Snapdeal joins Flipkart to push ad business to cover e-commerce losses

Alibaba-backed online e-commerce marketplace Snapdeal has launched its next-generation advertising platform called Snapdeal Ads, to help sellers better target customers based on their online buying behaviour.

Snapdeal is following market leader Flipkart in making significant investments to develop advertising as an additional revenue stream. The two companies continue to undercut costs of products to compete with global rival Amazon, while still trying to keep investors happy.

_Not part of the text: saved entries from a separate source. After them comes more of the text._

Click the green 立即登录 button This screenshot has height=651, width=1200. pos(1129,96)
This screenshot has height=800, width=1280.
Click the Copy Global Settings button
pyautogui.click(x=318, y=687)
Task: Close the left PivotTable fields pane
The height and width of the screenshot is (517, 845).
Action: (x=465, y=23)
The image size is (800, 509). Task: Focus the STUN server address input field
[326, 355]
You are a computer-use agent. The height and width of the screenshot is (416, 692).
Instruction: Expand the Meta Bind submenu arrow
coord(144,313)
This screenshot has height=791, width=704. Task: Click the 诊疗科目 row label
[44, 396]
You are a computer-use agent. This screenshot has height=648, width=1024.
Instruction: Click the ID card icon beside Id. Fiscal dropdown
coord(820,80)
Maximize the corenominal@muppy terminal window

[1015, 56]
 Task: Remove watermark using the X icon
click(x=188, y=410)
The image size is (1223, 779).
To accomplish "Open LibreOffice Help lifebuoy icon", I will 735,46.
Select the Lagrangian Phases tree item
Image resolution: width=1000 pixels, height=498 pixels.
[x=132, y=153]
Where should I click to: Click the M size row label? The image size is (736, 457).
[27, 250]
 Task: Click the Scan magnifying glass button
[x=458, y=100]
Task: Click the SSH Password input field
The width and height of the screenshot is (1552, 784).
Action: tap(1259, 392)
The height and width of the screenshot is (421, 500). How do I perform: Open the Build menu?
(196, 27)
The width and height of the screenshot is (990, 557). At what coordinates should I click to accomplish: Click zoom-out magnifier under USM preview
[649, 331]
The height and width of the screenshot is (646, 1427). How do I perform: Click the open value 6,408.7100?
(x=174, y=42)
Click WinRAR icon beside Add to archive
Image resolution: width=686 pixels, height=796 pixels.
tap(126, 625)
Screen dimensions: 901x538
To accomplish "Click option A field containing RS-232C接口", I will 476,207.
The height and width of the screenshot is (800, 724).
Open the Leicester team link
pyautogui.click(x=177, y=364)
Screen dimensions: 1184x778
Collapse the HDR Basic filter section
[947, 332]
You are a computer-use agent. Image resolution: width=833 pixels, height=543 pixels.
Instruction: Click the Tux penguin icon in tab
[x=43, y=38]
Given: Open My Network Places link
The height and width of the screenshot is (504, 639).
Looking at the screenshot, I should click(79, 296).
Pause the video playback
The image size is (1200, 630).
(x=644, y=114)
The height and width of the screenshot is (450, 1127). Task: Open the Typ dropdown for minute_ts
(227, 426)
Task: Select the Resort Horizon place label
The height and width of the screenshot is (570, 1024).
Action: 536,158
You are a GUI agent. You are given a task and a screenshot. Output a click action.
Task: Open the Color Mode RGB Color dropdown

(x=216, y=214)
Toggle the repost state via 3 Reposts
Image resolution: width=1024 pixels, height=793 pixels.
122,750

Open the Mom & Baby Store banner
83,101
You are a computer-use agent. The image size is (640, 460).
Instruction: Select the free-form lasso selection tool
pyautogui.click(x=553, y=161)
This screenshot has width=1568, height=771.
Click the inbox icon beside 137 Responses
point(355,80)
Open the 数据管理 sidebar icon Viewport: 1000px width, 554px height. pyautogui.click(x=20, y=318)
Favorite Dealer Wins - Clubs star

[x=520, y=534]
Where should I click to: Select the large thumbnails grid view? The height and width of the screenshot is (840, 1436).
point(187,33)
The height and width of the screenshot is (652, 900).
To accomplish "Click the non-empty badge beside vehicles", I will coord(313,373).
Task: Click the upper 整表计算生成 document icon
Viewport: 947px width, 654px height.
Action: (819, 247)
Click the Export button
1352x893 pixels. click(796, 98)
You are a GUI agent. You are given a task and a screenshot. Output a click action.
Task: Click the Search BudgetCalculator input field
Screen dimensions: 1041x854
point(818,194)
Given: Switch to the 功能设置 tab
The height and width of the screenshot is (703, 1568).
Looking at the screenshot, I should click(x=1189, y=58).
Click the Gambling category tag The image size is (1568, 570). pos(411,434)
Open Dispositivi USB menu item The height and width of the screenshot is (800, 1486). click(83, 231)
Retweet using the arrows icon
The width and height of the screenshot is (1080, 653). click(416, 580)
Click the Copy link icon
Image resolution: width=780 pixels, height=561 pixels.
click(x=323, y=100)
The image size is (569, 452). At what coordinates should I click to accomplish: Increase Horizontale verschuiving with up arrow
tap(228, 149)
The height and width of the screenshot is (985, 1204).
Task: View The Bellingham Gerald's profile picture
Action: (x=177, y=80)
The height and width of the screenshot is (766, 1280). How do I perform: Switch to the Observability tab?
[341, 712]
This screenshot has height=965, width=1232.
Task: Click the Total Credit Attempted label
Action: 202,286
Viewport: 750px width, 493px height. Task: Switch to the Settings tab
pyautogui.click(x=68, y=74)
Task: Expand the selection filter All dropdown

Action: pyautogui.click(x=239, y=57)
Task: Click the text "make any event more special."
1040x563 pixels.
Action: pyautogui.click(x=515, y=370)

The company says about 10 per cent of the 300,000 sellers on its platform use Snapdeal Ads and, on average, these sellers have seen business double compared to other sellers. The new advertising platform will allow sellers to target users based on their browsing behaviour, location and purchase history, apart from allowing them to target a specific group of customers.

“Snapdeal Ads will allow sellers to reach their customers in a more precise manner, help build targeted campaigns, measure impact and return on investment on a real-time basis. We have addressed the marketing challenges faced by our sellers by providing a simplified advertising panel to fulfil their diverse business requirements,” said Tony Navin, senior vice-president of partnerships and strategic initiatives at Snapdeal.

Snapdeal’s investor Alibaba, the largest e-commerce firm in China, earns half its revenue from ads. Snapdeal launched its native ads platform in November 2015, helping sellers prominently list their products on its website and mobile apps. Both Snapdeal and Flipkart are looking to reduce the commissions they charge on the sale of every product. This is expected to incentivise sellers and attract more sellers to their respective platforms.

India’s new foreign direct investment norms for e-commerce marketplaces prohibit offering discounts to lure customers. This, along with the restriction that customer engagement has to be done by the seller on their marketplaces, has forced both Flipkart and Snapdeal to look at advertisement to power a large chunk of their revenues.

In December 2015, Flipkart began running a pilot for a zero-commissions model for 350 sellers on its platform. In May this year, Snapdeal, too, took a cut in its commission for certain product categories to counter falling sales as a result of rising competition.

With a $300 million investment over the past eight months in logistics, it seems that advertising might not be the only mode of revenue that Snapdeal is exploring.